Elle permet l’extinction de deux dettes réciproques liquides et exigibles.

NB : exigence de bonne fois :

Le créancier lorsqu’il fait souscrire la garantie ou quand il la met en œuvre, doit tenir compte des intérêts du garant.

Un créancier manque à son devoir de bonne fois, s’il se fait consentir des garanties excessives par rapport au patrimoine de son débiteur et au montant de sa créance.

Le créancier bénéficiaire d’un cautionnement doit s’efforcer de minimiser le préjudice subi par la caution. Il doit ainsi mettre en œuvre les facultés que lui confère sa sûreté réelle sous peine de se voir opposer le bénéfice de subrogation.

NB : abus de droit :

En principe, un créancier a toute liberté pour se faire consentir les garanties qu’il souhaite obtenir du débiteur et pour les mettre en œuvre en cas de défaillance de ce dernier.
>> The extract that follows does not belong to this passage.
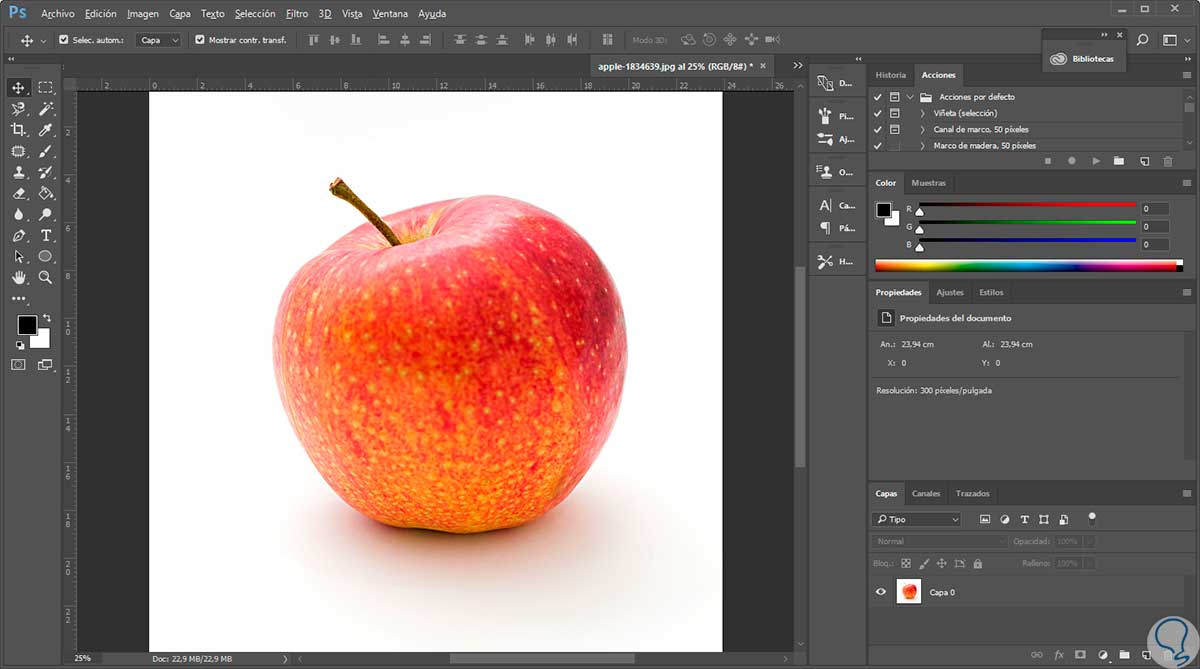Select the Zoom tool in toolbox
Image resolution: width=1200 pixels, height=669 pixels.
pyautogui.click(x=46, y=277)
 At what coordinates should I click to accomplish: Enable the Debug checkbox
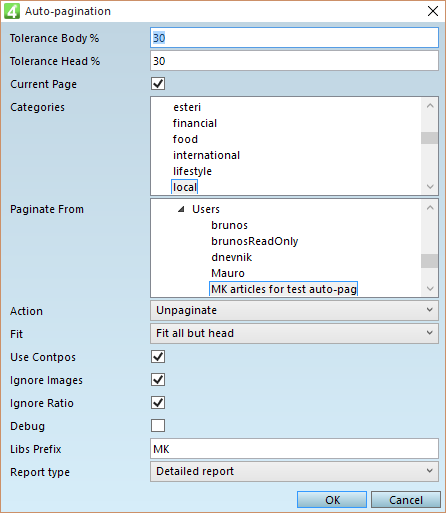(158, 426)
Mais l’abus de droit peut être sanctionné aussi bien dans la phase de constitution des garanties que celle de leur mise en œuvre.

Le juge intervient dès qu’il apparaît que le créancier a profité de manière excessive de sa qualité.

NB : le principe de transparence :

Les tiers ont tout intérêt à connaître l’ensemble des garanties consenties par une personne.

Cela leur permet de mieux apprécier sa solvabilité. La transparence des garanties se traduit par leur publicité et permet également de prévenir des conflits entre titulaires de sûretés réelles.